[Task statement] Write the next part of the chocolate cheesecake recipe below, picking up after its last step.

[Excerpted text]
◆ ◆ ◆ ◆

Irresistibly Creamy Ultimate Chocolate Cheesecake Delight

Experience the rich, creamy delight of the Ultimate Chocolate Cheesecake that will amaze dessert lovers.
Prep Time 30 minutes
Cook Time 1 hour 10 minutes
Chilling Time 6 hours
Total Time 7 hours 40 minutes
Servings: 12 slices
Course: Desserts
Cuisine: French
Calories: 450

Ingredients
  

For the Crust
  • 2 cups Chocolate Wafer Crumbs Can substitute with Oreos or graham crackers.
  • 1/2 cup Unsalted Butter Melted.
For the Filling
  • 8 ounces Bittersweet Chocolate Chopped.
  • 24 ounces Full-Fat Cream Cheese Room temperature.
  • 1 cup Granulated Sugar
  • 1/2 cup Light Brown Sugar
  • 1/2 cup Unsweetened Natural Cocoa Powder
  • 3 large Eggs Room temperature.
  • 2 large Egg Yolks Room temperature.
  • 1 cup Heavy Cream
  • 2 teaspoons Vanilla Extract Opt for pure vanilla.
For the Ganache
  • 8 ounces Semi-Sweet Chocolate Chopped.
  • 1 cup Additional Heavy Cream
  • 2 tablespoons Unsalted Butter

Equipment

  • 9-inch springform pan
  • mixing bowl
  • food processor
  • double boiler
  • spatula
  • Saucepan

Method
 

Preparation Steps
  1. Preheat your oven to 325°F (163°C) and prepare a 9-inch springform pan by greasing and wrapping it in aluminum foil.
  2. Combine chocolate wafer crumbs with melted unsalted butter in a mixing bowl and press firmly into the bottom of the springform pan. Bake for 10 minutes and allow to cool.
  3. Melt bittersweet chocolate using a double boiler until smooth and set aside to cool slightly.

◆ ◆ ◆ ◆

Click-target data
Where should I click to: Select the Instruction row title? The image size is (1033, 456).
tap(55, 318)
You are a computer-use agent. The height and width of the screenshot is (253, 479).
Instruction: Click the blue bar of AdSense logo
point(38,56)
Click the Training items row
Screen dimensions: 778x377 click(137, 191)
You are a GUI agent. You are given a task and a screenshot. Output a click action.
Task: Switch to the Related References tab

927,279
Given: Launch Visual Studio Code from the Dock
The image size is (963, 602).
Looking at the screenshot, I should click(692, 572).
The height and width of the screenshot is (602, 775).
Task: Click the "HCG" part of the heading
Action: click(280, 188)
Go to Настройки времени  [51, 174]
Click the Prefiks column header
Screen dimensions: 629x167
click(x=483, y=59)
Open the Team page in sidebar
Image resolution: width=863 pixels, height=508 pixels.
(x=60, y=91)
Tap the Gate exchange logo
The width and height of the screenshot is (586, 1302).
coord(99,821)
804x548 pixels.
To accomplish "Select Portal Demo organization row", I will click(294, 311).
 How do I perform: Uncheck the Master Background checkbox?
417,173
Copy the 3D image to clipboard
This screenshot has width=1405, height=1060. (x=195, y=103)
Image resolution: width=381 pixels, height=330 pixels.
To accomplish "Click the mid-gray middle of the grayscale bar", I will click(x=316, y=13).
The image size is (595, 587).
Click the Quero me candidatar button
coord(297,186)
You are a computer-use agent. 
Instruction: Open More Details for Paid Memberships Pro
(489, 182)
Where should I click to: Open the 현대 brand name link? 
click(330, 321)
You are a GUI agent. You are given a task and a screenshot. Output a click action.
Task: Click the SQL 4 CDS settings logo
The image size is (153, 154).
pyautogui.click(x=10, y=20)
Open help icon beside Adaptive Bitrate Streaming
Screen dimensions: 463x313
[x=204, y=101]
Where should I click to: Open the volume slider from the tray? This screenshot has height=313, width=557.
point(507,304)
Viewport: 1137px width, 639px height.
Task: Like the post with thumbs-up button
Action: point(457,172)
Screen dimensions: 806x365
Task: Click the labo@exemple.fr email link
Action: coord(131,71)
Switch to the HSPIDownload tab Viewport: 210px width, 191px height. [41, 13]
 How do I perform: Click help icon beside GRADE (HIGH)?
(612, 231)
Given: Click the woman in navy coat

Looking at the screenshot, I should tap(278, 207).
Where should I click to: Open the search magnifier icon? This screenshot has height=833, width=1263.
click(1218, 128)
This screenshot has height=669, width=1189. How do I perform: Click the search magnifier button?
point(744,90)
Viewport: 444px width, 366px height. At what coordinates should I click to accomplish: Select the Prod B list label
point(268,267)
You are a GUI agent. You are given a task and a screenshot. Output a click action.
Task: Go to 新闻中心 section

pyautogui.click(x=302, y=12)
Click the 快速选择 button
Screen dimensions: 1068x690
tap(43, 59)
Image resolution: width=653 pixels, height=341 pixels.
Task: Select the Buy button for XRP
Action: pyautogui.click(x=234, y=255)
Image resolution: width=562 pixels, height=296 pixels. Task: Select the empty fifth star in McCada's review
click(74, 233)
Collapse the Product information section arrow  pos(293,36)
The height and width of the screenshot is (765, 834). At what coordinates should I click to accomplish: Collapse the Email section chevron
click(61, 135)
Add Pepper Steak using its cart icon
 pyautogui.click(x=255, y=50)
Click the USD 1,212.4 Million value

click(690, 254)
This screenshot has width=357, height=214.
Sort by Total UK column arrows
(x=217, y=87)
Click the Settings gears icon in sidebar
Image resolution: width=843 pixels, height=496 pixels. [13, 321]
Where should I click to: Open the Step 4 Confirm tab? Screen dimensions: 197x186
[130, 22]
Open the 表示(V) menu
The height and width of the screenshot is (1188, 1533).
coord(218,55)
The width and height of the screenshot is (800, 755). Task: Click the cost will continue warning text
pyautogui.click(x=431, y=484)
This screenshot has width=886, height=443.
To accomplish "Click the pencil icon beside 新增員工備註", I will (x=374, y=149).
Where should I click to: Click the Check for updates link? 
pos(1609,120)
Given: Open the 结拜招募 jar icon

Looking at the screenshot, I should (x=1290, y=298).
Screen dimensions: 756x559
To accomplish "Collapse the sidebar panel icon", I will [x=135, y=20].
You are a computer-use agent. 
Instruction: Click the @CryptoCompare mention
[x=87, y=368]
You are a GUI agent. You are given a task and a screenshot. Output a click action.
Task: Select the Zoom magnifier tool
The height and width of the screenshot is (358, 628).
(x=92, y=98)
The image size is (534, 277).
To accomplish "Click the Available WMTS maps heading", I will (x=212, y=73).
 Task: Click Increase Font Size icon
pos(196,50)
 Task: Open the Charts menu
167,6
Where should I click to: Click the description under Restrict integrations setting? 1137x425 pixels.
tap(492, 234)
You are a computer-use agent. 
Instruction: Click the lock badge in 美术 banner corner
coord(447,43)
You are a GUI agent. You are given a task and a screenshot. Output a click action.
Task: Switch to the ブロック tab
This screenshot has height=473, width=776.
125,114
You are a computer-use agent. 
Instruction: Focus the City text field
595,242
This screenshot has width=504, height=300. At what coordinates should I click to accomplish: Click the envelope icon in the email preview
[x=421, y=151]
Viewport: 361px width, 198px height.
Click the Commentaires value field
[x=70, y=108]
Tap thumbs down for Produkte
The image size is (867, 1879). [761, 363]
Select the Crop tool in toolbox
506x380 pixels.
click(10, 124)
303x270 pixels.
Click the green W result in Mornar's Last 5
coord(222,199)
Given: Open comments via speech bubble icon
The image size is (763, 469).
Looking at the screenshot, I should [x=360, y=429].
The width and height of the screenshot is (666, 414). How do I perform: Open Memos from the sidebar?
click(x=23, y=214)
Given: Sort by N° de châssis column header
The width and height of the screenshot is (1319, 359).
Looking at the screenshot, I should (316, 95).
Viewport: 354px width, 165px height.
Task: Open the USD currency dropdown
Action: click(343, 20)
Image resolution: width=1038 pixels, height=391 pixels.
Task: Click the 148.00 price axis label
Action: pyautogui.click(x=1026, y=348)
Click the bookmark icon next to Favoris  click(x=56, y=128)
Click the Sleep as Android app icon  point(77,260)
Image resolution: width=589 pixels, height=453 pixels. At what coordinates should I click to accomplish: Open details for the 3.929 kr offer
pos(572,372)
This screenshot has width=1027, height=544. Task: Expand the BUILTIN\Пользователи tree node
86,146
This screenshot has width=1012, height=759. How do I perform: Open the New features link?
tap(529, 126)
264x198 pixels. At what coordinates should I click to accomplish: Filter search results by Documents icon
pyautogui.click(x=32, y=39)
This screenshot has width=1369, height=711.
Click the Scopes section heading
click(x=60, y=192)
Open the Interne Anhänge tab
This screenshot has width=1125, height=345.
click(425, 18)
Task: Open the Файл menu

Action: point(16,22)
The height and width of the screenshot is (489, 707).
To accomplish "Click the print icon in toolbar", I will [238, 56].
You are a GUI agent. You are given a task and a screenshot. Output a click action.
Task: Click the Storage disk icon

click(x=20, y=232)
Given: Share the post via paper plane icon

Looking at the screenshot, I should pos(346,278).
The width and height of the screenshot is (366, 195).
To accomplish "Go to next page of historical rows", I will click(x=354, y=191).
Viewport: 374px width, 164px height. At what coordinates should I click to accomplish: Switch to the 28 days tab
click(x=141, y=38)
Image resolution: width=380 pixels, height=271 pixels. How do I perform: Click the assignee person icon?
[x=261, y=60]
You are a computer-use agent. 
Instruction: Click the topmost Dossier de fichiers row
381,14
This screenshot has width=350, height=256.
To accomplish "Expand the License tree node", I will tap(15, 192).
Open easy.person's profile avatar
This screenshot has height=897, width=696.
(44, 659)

◆ ◆ ◆ ◆

[Exercise response]
  4. Blend room temperature cream cheese in a food processor until smooth, then add granulated sugar, light brown sugar, and cocoa powder, mixing until combined.
  5. Incorporate room temperature eggs and heavy cream, blending until creamy and lump-free.
  6. Fold in melted chocolate and vanilla extract carefully.
  7. Pour the filling into the cooled crust and tap to release air bubbles.
  8. Prepare a water bath by placing the filled springform pan in a larger pan with hot water halfway up the sides and bake for 1 hour and 10 minutes.
  9. After baking, crack the oven door and allow the cheesecake to cool for 1 hour, then refrigerate for at least 6 hours or overnight.
  10. To prepare the ganache, heat additional heavy cream until simmering, pour over chopped semi-sweet chocolate, and whisk until smooth. Stir in unsalted butter.
  11. Pour the ganache over the chilled cheesecake and let it set at room temperature for 1 hour before slicing.
  12. Slice the cheesecake with a warm knife and serve with whipped cream or fresh fruit sauce.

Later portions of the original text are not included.